On va dire que je m'acharne, mais il faut croire qu'il le cherche. Devinez qui est encore conseiller général des Hauts de Seine ?
Gagné ! Officiellement, il clame à qui veut bien l'entendre (et même aux autres) que
rupture, qu'
ouverture, que
dépasser les clivages, que
faire de la politique autrement, que sais-je encore. Officieusement, il faut bien assurer les arrières.
On se souvient que, même si la chose lui avait été promise bien avant le premier tour de l'élection présidentielle, le
très
féministe Patrick Dévedjian avait piqué sa crise pour être bombardé le plus vite posible à la succession de Nabot-Léon à la présidence du Conseil Génral des Hauts de Seine (Nicolas Sarkozy
ayant lui-même succédé à Charles Pasqua, pour vous donner une idée de la chose...). Le problème est que pour élire un président de département, tous les sièges de conseillers doivent être
pourvus. Or, si le premier jogger de France avait démissionné de son mandat, comme il aurait du le faire s'il était en accord avec ses discours moralisateurs, il aurait provoqué l'organisation
d'une élection cantonale partielle pour le remplacer. Si on sait déjà que le fauteuil reviendra à une adjointe de la mairie de Neuilly (il faut que ça reste en famille...), restait à organiser le
bon timing. Les élections ne pouvant pas se tenir pendant les vacances scolaires, il aurait fallu attendre la rentrée, soit plusieurs mois pendant lesquels l'élection de Patrick Devedjian
n'aurait pas été possible, et cette période aurait pu donner des idées à tous ceux et toutes celles qui croient en leur chance.
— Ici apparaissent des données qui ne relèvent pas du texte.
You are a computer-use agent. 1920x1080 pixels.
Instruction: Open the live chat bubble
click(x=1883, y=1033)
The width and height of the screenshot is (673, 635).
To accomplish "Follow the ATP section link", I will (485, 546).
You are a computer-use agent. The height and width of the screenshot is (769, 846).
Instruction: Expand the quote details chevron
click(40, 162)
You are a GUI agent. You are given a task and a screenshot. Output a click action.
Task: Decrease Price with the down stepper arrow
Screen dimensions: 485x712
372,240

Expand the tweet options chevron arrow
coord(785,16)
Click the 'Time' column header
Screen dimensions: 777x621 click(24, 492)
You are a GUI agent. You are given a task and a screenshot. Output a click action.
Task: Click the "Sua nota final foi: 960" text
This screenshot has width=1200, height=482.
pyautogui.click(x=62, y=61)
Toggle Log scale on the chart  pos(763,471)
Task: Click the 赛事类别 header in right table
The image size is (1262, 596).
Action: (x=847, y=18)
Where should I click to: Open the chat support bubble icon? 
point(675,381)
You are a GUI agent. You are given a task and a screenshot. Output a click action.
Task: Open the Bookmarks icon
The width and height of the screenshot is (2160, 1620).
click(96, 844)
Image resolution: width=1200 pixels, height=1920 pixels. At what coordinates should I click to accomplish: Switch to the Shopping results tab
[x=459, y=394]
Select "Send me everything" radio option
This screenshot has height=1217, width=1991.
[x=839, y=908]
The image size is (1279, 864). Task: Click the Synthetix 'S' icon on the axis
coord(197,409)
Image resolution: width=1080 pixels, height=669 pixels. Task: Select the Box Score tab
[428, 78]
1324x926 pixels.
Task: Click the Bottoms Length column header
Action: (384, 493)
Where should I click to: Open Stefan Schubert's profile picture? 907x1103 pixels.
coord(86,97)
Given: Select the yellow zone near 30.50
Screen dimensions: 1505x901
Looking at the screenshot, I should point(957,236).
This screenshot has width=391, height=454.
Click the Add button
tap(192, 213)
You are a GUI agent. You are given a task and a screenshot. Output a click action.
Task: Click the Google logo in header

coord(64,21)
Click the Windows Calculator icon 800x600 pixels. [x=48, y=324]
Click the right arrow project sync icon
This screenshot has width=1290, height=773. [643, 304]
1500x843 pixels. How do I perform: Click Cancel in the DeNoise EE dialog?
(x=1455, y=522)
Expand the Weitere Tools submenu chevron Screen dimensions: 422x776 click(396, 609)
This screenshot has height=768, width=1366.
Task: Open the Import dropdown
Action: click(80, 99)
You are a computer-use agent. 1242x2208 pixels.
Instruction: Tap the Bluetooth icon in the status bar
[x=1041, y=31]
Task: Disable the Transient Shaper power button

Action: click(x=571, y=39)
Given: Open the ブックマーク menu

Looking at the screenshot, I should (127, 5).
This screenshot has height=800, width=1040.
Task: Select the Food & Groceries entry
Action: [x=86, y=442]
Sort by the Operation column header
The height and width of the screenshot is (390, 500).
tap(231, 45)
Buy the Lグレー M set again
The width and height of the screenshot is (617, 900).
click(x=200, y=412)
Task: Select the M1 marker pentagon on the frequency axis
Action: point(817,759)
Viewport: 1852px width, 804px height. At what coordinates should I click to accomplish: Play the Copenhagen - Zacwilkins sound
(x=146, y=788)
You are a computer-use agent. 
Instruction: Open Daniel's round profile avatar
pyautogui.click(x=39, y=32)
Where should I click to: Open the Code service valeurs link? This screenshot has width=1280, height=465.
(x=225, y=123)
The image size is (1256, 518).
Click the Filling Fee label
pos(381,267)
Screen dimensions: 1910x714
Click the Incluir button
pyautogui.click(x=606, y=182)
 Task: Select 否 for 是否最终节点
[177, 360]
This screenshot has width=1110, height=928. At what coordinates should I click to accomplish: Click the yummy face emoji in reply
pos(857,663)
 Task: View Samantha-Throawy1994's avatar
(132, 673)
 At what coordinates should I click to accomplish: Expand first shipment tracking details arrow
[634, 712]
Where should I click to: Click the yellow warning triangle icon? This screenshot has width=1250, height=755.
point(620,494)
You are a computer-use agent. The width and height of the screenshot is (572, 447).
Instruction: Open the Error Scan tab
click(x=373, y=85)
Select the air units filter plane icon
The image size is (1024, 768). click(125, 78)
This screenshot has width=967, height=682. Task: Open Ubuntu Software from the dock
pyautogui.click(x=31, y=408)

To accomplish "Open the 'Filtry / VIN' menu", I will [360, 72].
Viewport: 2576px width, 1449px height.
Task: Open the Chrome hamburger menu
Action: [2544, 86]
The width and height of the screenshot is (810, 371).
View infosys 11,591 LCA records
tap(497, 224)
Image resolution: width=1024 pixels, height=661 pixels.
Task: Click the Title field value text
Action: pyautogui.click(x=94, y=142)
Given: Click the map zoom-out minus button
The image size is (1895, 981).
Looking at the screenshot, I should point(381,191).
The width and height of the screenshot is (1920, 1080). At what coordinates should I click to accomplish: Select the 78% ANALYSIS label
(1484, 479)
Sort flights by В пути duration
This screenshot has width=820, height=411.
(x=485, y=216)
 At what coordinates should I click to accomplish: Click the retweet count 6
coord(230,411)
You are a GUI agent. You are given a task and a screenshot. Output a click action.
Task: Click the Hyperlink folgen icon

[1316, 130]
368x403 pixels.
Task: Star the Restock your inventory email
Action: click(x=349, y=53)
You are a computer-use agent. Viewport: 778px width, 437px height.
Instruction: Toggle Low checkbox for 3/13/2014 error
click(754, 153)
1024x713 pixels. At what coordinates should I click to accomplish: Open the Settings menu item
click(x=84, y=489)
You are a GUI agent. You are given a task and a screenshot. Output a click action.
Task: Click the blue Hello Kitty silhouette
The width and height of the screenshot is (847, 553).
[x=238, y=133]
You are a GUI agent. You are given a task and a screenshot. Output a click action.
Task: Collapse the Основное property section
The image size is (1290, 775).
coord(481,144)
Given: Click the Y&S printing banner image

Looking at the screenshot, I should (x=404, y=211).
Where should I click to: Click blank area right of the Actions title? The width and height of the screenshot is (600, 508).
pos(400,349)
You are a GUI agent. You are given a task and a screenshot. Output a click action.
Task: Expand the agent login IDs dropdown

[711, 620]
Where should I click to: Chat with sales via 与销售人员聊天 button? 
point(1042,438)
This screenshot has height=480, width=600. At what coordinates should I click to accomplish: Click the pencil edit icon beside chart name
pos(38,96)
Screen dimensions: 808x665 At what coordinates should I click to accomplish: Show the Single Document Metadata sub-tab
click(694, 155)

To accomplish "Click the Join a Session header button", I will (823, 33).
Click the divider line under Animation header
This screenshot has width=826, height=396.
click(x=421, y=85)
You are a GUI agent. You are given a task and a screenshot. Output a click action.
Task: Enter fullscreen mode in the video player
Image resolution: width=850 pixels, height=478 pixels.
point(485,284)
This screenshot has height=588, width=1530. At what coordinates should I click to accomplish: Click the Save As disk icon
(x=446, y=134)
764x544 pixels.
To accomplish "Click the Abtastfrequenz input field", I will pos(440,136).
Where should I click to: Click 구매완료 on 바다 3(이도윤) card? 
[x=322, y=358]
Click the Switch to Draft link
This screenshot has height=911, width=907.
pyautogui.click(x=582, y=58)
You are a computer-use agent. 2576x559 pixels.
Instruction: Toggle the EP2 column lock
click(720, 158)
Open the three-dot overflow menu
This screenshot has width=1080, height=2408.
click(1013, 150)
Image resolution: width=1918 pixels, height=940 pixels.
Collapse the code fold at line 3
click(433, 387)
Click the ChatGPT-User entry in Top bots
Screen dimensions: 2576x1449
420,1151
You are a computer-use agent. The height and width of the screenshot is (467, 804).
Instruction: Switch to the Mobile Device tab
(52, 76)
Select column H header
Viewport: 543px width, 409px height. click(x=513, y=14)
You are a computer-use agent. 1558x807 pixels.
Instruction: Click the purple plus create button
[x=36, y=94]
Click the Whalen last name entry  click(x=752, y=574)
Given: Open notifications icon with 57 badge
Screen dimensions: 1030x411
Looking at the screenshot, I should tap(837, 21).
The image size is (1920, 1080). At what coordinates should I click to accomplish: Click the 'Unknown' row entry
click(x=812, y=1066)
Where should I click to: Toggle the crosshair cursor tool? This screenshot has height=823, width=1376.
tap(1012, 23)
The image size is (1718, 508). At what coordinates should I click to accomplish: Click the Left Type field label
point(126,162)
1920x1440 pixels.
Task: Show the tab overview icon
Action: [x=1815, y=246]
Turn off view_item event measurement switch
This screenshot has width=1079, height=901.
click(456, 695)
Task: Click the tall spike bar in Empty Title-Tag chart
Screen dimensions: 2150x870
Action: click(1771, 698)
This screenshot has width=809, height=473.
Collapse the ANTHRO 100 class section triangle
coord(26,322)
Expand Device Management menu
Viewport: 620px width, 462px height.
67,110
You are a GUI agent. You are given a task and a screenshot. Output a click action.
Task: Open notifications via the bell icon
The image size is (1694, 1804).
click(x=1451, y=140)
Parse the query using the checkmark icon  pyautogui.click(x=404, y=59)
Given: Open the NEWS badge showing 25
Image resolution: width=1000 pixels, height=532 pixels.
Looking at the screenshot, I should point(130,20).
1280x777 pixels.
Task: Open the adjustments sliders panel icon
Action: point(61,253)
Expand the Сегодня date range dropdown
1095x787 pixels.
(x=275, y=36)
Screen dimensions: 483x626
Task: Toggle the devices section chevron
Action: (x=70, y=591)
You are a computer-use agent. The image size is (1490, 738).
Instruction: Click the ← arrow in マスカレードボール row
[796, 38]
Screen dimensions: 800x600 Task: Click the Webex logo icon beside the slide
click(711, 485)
Pour couper court, Sarkozy a donc tout simplement décidé de conserver son mandat d'élu local (un président de la République qui est aussi élu local, c'est très "rupture") juste le temps de faire
élire son poulain qui lui faisait des crises de nerfs à répétition en réclamant son du.
A ce jour, le président de la République est toujours élu du Conseil Général, comme le prouve cette image extraite aujourd'hui même sur le site internet du Département.

On y lit clairement qu'
el presidente est à la fois conseiller général et président de la République. Ce n'est donc pas un oubli de sa part ou une information qui ne serait pas à
jour...
Il finira bien par lâcher les accoudoirs, maintenant que la relève est assurée. Mais quelques mois supplémentaires à 2500 euros d'indemnités mensuelles, ça ne se refuse pas.
sources :
rue89.com,
Marianne
Audiard disait "les cons, ils osent tout, c'est d'ailleurs à ça qu'on les reconnait", j'ai peur que ce gouvernement ose tout mais qu'il ne soit pas si con que ça ! Espérons que nous, nous pouvions encore faire preuve d'intelligence.